The functional properties of G-protein coupled receptors (GPCRs) depend on localization, density of surface expression and their mobility in the cell membrane. Some GPCRs undergo dynamic equilibria between monomeric and dimeric forms. Microscopic imaging has become an indispensable tool to study fluorescence labelled GPCRs on and in live cells. However, it has to be considered that the fluorescent tag can affect GPCR functional properties such as export to the cell membrane, ligand binding and GPCR internalization. In the previous funding period, we developed a labeling method that requires only small tag sequences, occurs with high tag specificity, proceeds within minutes (rather than hours) and enables the introduction of virtually any reporter group. The labeled receptors maintained their activity and internalized upon stimulation with the ligands. At the current stage our method is restricted to the labeling of extracellular protein regions.

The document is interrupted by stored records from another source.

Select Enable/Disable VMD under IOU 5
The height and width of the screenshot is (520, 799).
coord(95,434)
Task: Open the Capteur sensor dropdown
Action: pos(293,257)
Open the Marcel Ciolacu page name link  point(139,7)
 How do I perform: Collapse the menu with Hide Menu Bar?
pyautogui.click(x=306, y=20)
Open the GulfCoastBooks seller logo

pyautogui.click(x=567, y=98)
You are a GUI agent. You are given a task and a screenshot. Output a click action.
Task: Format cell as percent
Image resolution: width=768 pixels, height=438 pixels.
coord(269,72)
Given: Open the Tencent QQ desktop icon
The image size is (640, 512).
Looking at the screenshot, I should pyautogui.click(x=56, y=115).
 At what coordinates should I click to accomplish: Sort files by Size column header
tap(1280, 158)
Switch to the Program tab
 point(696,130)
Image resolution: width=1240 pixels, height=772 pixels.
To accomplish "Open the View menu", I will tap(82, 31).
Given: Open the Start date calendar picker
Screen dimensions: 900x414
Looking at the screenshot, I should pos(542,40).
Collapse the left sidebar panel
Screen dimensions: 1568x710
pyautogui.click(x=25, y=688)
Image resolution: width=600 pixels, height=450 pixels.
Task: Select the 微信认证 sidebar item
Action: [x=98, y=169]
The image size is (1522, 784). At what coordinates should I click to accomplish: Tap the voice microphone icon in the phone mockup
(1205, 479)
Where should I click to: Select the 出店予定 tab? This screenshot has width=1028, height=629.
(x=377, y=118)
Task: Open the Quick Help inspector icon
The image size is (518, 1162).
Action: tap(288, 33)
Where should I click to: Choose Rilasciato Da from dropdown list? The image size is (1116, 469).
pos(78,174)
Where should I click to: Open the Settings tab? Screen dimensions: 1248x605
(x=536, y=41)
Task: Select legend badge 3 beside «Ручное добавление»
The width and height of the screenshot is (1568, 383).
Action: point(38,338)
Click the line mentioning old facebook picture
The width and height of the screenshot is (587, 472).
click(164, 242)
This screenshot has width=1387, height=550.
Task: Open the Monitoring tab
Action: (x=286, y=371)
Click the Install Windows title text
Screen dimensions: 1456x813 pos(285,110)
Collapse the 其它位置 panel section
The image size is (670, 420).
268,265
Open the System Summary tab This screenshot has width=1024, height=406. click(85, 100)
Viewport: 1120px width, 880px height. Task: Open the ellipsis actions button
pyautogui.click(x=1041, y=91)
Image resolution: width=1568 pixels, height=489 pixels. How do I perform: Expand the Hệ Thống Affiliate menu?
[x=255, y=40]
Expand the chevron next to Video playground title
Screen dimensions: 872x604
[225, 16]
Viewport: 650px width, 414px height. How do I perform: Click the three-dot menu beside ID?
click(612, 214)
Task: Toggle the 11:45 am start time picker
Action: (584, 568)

It is the aim to develop a protein labeling reaction which sustains the favorable properties (small tag size, modularity) of our method yet i) provides access to intracellular targets (AdipoR1 receptor, arrestins, regulators of G-protein signaling proteins), ii) makes available multiplexed protein imaging (via multiplexed peptide-directed acyl transfer), iii) enables live cell quantification of expression (via live cell rolling circle amplification after labeling of GPCR with PNA) and iv) allows for control over the oligomerization state of GPCRs (via hybridization of PNA-labeled GPCRs with DNA/PNA).The methods developed in the joined research project will allow us to investigate the dynamics of human Y, NPFF, CRF and ghrelin receptors. We will analyze receptor crosstalk, quantify the receptors accessible by the ligand and elucidate the intracellular pathways and interaction partners in a dynamic (by FRET) or time-resolved (by pulse-chase experiments) manner. Furthermore we will expand the concept to other tags, create semi-synthetic receptors (e. g. in vivo lipidated or pegylated receptor constructs) for studying their function.